A number of different smartphones allow you to shoot in this mode, although, most of them generate a JPEG version of the image that you just shot. Samsung too has this feature, but it also allows you to shoot lossless RAW photos, just like a DLSR can. For Samsung devices, you need to enable this option in the camera settings.

Crash Detection
Google’s Pixel lineup was one of the first smartphones to offer the Crash Detection feature. The feature is a part of the Personal Safety app, which is still exclusive to Pixel devices. Just like Apple’s Crash Detection, it lets you set up an Emergency SOS feature that can dispatch for safety and share your real-time location when you’re in an accident. You also get the option to turn on automatic car crash detection. If you don’t respond within an allotted amount of time, your Pixel smartphone will call the local emergency services, automatically.

Always-on display
Well, this is where things get a little tricky. Samsung introduced the first always-on display for an Android device, back in 2016, with the Galaxy S7. Ever since then, this feature has become a mainstay of Android devices, with even budget smartphones providing this feature. Apple, however, has implemented the always-on display in a rather unique manner. While Android devices usually just show some texts and icons as part of their always-on displays, the iPhone will continue to show the lock screen wallpaper, a little dimmed than before but never totally shuts off the screen. The feature is enabled by a new 1Hz refresh rate and several ‘power-efficient technologies’ to preserve battery life.

Lock screen widgets
Android actually supported lock screen widgets long before the iPhone did. It was officially added way back in 2012 with Android 4.2 Jelly Bean. However, the feature was removed two versions later with Android 5.0 Lollipop. With that being said, there are third-party apps that do allow users to set up lock screen widgets.
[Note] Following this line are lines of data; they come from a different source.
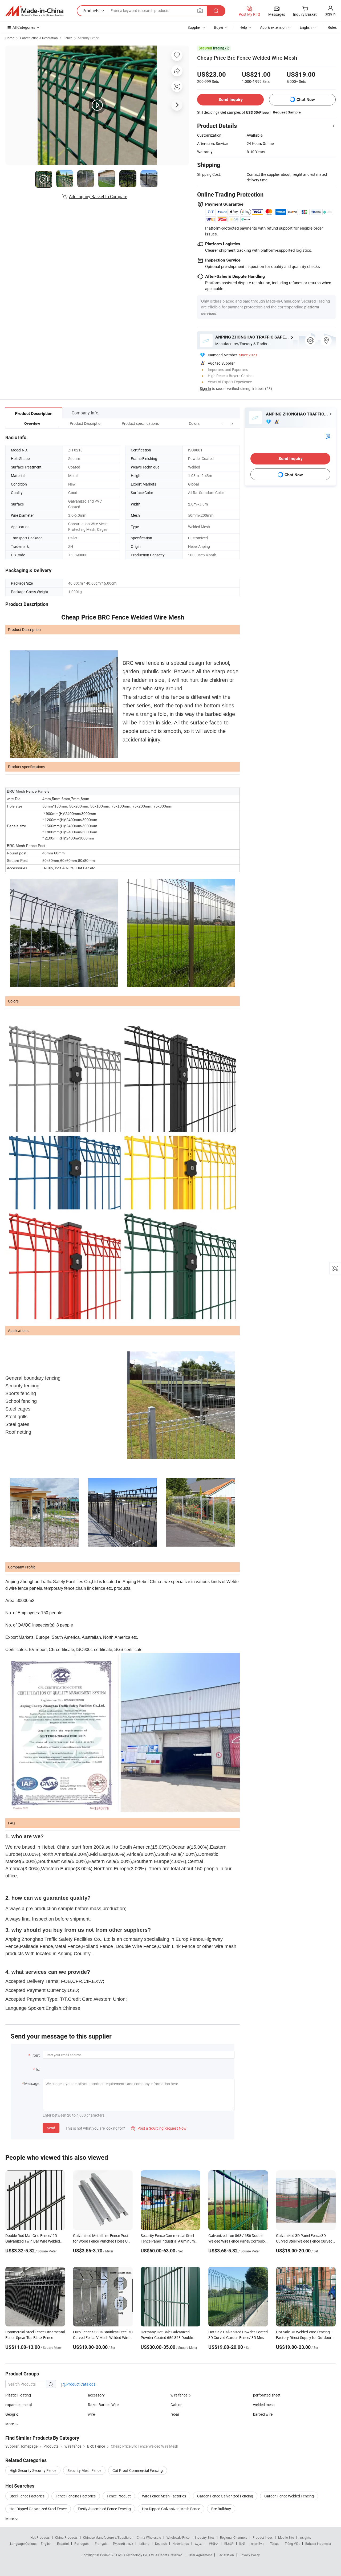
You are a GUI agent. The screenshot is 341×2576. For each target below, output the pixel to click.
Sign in (330, 14)
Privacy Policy (249, 2555)
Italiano (144, 2543)
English (46, 2543)
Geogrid (11, 2414)
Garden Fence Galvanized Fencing (225, 2495)
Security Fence (88, 38)
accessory (96, 2395)
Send (51, 2127)
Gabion (176, 2404)
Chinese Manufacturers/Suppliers (107, 2537)
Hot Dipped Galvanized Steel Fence (38, 2508)
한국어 (213, 2543)
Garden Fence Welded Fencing (289, 2495)
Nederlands (180, 2543)
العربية (198, 2543)
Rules (332, 27)
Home (9, 38)
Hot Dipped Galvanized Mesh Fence (171, 2508)
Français (101, 2543)
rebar (174, 2414)
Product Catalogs (80, 2384)
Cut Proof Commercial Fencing (137, 2470)
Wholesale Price (178, 2537)
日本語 (229, 2543)
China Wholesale (149, 2537)
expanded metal (18, 2404)
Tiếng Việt (292, 2543)
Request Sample (287, 112)
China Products (66, 2537)
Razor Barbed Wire (103, 2404)
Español (63, 2543)
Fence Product (119, 2495)
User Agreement (200, 2555)
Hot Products (40, 2537)
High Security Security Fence (33, 2470)
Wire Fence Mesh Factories (164, 2495)
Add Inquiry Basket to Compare (98, 196)
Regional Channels (233, 2537)
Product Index (263, 2537)
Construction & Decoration (39, 38)
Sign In (205, 388)
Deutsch (161, 2543)
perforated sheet (267, 2395)
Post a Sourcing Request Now (158, 2128)
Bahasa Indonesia (318, 2543)
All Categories (24, 27)
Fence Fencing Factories (76, 2495)
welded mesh (264, 2404)
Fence (68, 38)
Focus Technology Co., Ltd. (135, 2555)
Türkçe (274, 2543)
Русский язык (123, 2543)
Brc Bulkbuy (221, 2508)
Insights (305, 2537)
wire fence (178, 2395)
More (10, 2518)
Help (243, 27)
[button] (222, 423)
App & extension (273, 27)
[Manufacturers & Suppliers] (34, 11)
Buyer (219, 27)
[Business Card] (328, 436)
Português (81, 2543)
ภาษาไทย (257, 2543)
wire (91, 2414)
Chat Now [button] (306, 99)
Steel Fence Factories (27, 2495)
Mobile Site (286, 2537)
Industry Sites (204, 2537)
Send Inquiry (230, 99)
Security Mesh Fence (84, 2470)
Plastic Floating (18, 2395)
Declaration (225, 2555)
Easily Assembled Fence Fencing (104, 2508)
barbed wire (263, 2414)
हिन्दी (242, 2543)
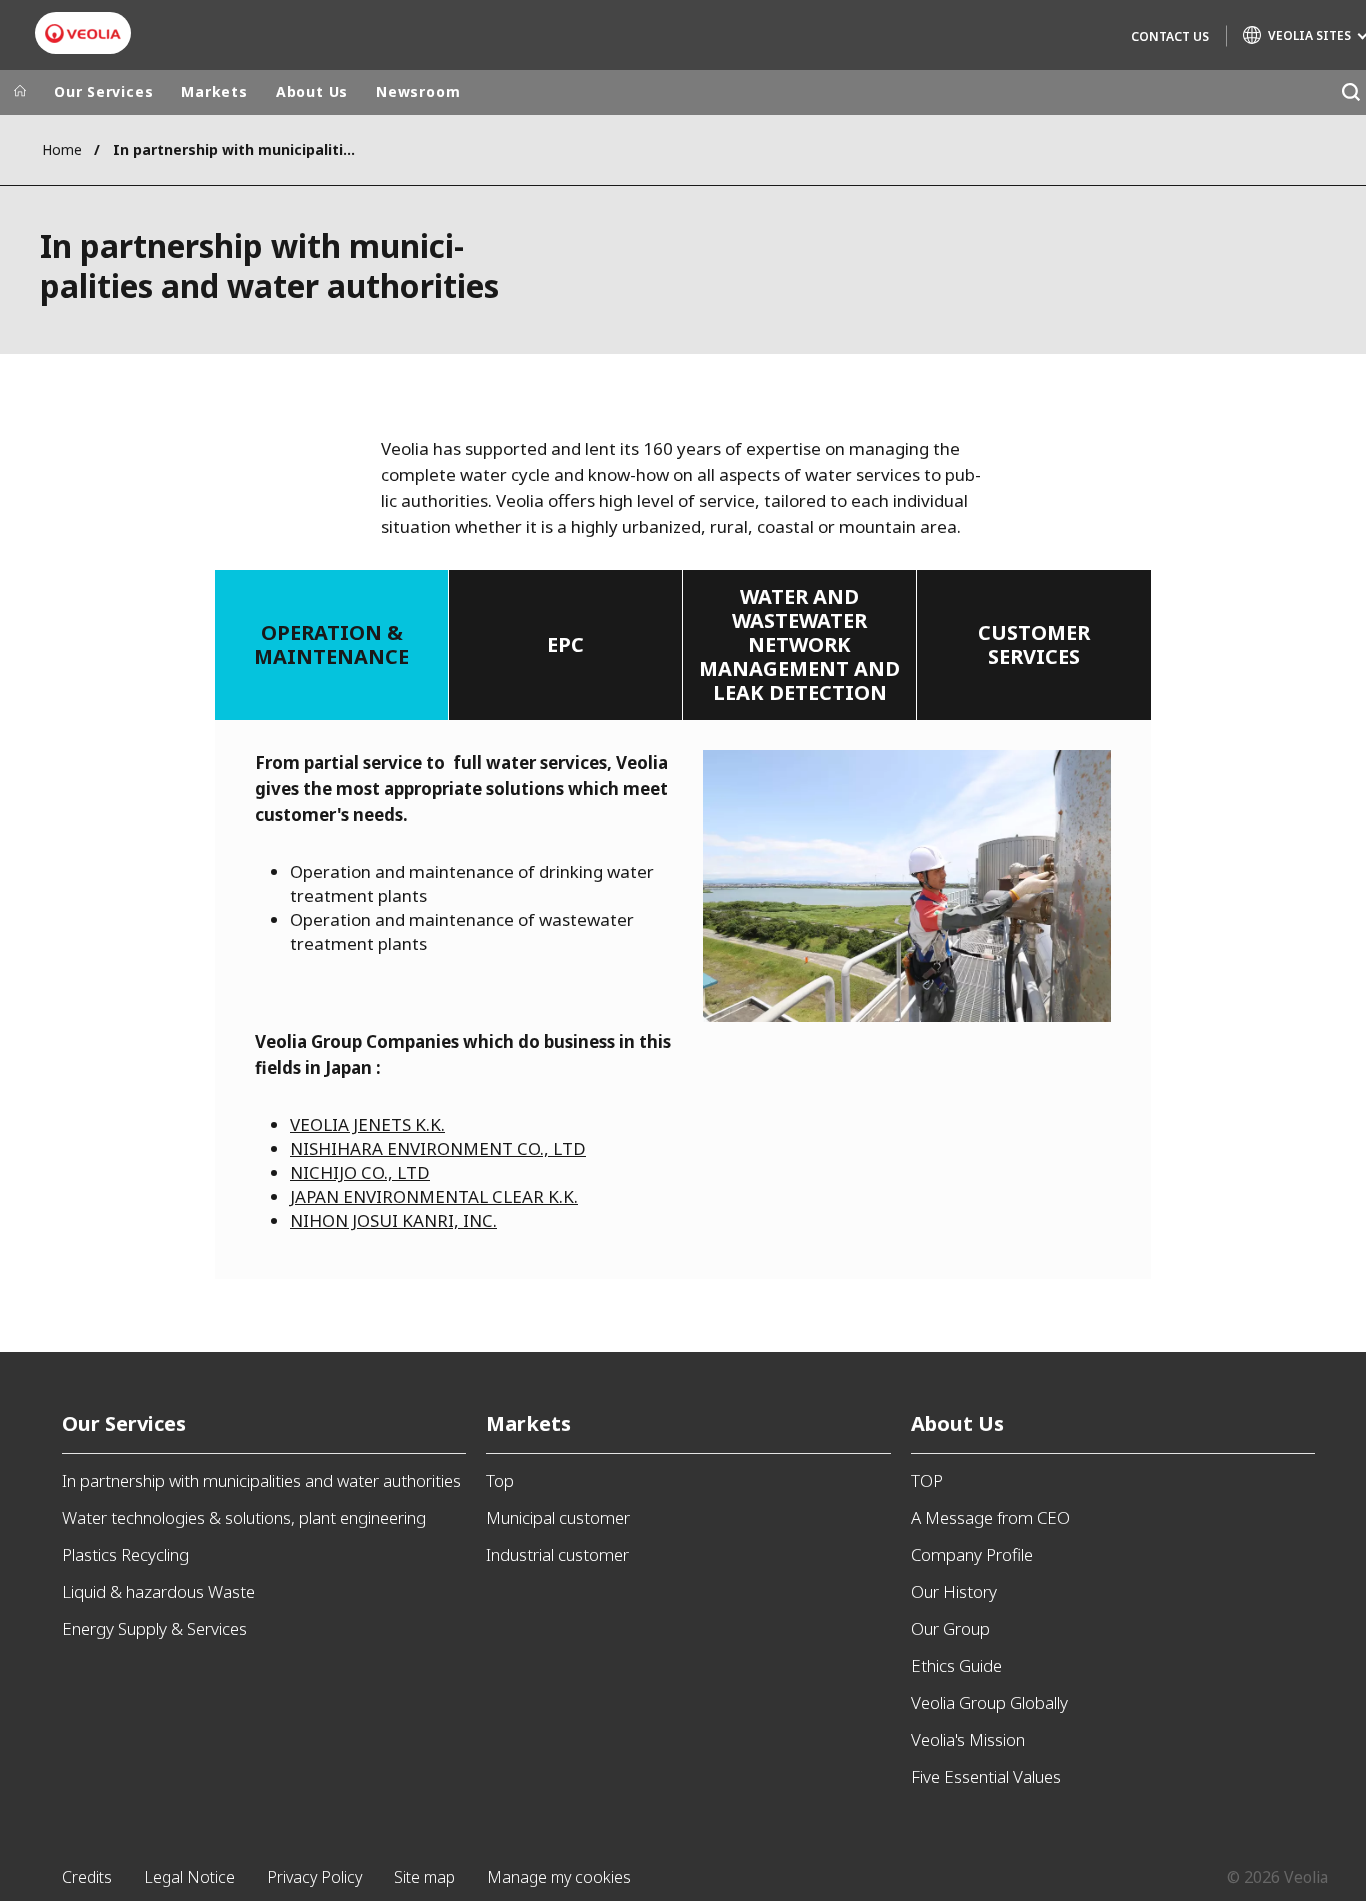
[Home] (20, 92)
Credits (87, 1877)
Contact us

Regardless, both iOS and Android haven’t done a great job in implementing lock screen widgets. The widgets themselves, in both Android and iOS, are limited in functionality, and more often than not, these widgets act like mere shortcuts to the app.

Autofocusing front-camera
The Cupertino-based tech giant isn’t the first company to add autofocus to selfies. Google was the first smartphone maker who added front-facing selfie autofocus to their devices. It is a feature that has been there on Android smartphones for years now. The Pixel 3 XL had this feature back in 2018 before dropping it due to costs. Samsung’s flagship smartphones have had selfie autofocus cameras for years now. The latest Galaxy S22 has a selfie autofocus camera, for example.

Action mode or image stabilisation in videos
The Action mode in the iPhone 14 series lets users shoot a smooth video that automatically adjusts to shakes, motion and vibrations without needing a gimbal. However, Samsung already offers the Super Steady feature to shoot videos on its flagship Galaxy smartphones for quite some time. Samsung’s technology uses optical and digital stabilisation to keep your videos looking smooth.
Moreover, Vivo added a mechanical gimbal system to one of its devices in 2020. The recently launched introduced Asus Zenfone 9 also uses a gimbal camera system with six-axis stabilisation.